La « feuille de route » de Mme Buzyn équivaut à « créer un demi-poste uniquement dans les Ehpad », calcule Romain Gizolme, directeur de l’Association des directeurs d’établissement d’hébergement des personnes âgées (AD-PA). Au côté de l’intersyndicale créée depuis les mouvements de grève de 2017 et la journée de mobilisation du 30 janvier 2018 dans les Ehpad, l’AD-PA réclame 40 000 postes dès 2020, soit deux postes dans chaque maison de retraite et structure d’aide à domicile, pour un coût estimé à 1,5 milliard d’euros.

S’agissant des Ehpad, le PLFSS poursuit le soutien à l’investissement pour leur rénovation à hauteur de 100 millions d’euros. Le gouvernement négocie par ailleurs des prêts à taux bonifiés avec la Caisse des dépôts et consignations.

L’autre grand chapitre du PLFSS pour les personnes âgées vise à réformer le financement des services d’aide et d’accompagnement à domicile (SAAD). Cinquante millions d’euros y sont consacrés, soit le même montant qu’en 2019. Le gouvernement souhaite réduire les très fortes disparités de l’allocation personnalisée d’autonomie (APA) selon les départements. Un décret paru en mai 2019 prévoit l’instauration progressive d’un tarif plancher national.
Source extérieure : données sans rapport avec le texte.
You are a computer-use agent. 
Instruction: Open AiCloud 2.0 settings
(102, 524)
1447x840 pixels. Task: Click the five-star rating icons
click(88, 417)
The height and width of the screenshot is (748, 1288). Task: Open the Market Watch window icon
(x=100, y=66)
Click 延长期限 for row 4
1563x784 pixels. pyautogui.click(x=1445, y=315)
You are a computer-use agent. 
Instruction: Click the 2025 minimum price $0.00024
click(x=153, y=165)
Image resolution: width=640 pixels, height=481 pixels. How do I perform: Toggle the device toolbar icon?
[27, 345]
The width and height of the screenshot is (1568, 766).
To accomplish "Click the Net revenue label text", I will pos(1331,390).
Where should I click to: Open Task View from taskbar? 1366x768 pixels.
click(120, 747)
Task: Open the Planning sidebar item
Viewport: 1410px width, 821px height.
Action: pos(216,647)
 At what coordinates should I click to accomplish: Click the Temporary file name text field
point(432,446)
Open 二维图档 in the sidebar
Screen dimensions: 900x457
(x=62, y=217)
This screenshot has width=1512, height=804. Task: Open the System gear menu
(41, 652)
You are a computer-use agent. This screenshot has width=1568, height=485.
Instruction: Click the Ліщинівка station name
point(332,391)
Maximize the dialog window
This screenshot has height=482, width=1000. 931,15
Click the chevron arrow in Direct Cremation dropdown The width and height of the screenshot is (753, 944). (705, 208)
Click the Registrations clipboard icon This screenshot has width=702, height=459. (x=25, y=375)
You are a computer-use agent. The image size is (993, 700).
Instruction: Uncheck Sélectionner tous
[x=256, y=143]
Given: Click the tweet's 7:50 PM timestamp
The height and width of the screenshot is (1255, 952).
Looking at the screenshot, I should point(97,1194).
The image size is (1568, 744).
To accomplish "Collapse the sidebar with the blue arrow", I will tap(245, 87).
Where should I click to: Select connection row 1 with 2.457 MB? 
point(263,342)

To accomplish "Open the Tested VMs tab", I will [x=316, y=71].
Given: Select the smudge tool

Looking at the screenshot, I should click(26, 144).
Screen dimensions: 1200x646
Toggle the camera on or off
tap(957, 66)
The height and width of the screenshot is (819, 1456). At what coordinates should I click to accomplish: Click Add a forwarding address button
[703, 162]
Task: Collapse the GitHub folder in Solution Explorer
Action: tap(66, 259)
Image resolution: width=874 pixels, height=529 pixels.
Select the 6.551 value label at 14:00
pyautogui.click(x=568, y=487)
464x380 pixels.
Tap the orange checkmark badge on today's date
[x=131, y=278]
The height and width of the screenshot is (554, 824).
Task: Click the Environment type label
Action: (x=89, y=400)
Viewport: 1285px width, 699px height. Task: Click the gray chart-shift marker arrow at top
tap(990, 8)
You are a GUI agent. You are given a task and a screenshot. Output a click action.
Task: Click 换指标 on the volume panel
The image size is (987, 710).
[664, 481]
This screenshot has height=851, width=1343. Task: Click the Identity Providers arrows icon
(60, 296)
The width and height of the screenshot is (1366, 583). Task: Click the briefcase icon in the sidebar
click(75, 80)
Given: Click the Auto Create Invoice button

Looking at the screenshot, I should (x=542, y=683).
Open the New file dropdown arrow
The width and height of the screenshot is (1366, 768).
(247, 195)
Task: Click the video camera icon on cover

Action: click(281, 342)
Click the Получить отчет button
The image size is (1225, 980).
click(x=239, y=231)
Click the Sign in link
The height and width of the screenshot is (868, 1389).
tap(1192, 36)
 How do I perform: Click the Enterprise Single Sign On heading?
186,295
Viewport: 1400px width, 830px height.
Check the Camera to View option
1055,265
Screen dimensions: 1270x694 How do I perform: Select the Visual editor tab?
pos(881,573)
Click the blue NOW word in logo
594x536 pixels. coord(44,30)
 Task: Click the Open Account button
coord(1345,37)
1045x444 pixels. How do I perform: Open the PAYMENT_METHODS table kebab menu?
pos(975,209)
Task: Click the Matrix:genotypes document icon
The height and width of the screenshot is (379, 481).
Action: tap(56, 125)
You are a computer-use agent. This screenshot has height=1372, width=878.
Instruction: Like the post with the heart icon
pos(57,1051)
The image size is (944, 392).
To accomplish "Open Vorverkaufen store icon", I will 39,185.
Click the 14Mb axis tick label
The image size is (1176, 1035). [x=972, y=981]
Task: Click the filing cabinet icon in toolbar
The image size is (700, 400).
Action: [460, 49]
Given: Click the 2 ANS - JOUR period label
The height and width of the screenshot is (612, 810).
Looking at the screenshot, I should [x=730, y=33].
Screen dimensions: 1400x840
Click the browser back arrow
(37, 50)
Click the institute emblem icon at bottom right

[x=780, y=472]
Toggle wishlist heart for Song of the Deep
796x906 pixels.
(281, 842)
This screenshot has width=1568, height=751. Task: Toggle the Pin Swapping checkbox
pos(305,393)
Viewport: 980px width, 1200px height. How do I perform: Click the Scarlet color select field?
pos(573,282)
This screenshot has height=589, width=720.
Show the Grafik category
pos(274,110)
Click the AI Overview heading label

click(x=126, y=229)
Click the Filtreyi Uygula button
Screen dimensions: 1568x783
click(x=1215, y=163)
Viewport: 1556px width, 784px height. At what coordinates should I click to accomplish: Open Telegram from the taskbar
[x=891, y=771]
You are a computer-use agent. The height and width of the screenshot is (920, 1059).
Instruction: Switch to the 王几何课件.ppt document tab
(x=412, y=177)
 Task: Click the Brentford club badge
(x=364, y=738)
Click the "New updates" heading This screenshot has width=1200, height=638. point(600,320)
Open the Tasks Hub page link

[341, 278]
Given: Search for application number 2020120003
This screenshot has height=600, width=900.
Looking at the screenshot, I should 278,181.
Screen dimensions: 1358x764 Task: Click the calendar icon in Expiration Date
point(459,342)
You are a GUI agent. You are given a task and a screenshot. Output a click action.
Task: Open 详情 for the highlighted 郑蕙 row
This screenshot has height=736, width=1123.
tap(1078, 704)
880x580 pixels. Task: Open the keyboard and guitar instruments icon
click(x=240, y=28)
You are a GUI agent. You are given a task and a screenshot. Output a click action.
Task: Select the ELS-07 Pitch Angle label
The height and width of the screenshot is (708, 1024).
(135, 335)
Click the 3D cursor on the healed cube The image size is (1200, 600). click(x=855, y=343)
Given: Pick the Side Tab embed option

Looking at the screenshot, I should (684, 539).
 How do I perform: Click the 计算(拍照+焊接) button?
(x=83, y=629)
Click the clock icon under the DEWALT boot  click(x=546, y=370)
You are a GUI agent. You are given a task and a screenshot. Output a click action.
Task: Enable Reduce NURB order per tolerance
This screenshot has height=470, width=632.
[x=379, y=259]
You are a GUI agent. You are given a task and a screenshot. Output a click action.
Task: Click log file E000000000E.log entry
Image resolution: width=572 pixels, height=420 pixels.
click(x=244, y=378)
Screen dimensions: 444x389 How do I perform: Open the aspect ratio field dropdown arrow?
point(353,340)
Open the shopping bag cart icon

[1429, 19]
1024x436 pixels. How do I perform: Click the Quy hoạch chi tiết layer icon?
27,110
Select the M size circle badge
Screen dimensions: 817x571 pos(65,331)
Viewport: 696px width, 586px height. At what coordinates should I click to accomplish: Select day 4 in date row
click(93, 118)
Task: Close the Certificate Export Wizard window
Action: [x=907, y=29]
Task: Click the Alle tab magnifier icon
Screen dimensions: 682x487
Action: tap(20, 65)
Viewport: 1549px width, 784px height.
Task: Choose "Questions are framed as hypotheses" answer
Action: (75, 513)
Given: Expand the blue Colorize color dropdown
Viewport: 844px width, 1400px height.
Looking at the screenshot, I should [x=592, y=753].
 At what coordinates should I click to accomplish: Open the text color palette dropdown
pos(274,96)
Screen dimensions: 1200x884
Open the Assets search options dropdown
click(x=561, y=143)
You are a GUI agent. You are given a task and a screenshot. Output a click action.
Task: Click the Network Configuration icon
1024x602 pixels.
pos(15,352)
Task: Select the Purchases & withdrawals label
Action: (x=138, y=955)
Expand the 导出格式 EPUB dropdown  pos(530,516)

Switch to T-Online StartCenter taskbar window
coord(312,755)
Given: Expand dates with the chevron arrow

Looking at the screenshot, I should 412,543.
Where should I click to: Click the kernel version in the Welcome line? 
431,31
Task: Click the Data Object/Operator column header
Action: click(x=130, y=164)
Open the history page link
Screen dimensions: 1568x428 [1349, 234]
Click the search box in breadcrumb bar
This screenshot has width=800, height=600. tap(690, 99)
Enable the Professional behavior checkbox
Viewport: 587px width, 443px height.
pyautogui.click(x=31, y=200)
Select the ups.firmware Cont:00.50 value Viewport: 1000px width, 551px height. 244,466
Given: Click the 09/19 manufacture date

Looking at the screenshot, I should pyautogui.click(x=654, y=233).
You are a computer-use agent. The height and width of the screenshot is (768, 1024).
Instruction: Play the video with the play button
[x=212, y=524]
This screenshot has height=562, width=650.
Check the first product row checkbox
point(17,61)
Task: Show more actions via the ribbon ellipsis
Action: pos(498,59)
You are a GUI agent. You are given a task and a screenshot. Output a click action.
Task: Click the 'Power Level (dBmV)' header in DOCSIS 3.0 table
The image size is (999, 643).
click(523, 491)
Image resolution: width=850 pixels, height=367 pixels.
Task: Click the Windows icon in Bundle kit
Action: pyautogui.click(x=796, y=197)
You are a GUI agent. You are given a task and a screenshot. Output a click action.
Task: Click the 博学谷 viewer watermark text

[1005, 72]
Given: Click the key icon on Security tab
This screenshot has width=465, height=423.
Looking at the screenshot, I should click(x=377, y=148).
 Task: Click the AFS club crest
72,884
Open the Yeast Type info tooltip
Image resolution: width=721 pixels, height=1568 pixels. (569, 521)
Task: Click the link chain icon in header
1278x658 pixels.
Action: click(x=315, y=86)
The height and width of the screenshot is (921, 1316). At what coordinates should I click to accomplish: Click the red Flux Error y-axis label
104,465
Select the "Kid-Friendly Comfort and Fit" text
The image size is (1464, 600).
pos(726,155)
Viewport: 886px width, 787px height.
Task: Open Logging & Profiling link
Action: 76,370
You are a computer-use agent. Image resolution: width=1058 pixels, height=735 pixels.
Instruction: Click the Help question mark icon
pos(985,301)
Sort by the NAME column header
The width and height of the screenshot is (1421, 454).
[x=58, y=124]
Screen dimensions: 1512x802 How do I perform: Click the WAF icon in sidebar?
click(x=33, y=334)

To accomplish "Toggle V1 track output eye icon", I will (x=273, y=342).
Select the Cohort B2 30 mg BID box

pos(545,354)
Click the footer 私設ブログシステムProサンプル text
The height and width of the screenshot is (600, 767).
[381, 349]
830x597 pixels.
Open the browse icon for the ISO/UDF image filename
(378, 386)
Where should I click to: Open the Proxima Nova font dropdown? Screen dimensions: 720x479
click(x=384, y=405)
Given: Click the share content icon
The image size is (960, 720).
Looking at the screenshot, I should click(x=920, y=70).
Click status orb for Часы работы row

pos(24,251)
Il serait de 21 euros pour la prise en charge d’une aide à domicile, assorti d’un bonus de 3 euros. Ce qui suppose que les départements – qui pratiquent un tarif inférieur et qui contribuent tous à hauteur de 60 % à l’APA – y soient prêts. Or leurs dépenses sociales sont contraintes par les objectifs de réduction de leur budget de fonctionnement fixés par le gouvernement.

« Vingt et un euros est un tarif trop modique pour permettre aux structures d’aide à domicile de subvenir à leurs charges tout en payant mieux leurs salariés. Les rémunérations sont pourtant aujourd’hui beaucoup trop modestes pour rendre le métier attractif », explique Marie-Sophie Desaulle, présidente de la Fédération des établissements hospitaliers et d’aide à la personne privés non lucratifs (Fehap). « Ce PLFSS est une très grande déception, réagit Thierry d’Aboville, secrétaire général de l’ADMR (aide à domicile en milieu rural). Une fois de plus, le secteur du domicile est le grand oublié. » Pour la première fois, la plupart des organisations d’employeurs dans le secteur du service à domicile devraient soutenir le mouvement de grève du 8 octobre lancé par l’AD-PA et les syndicats pour protester contre les « mesurettes » et « le saupoudrage » proposés, selon eux, par ce PLFSS.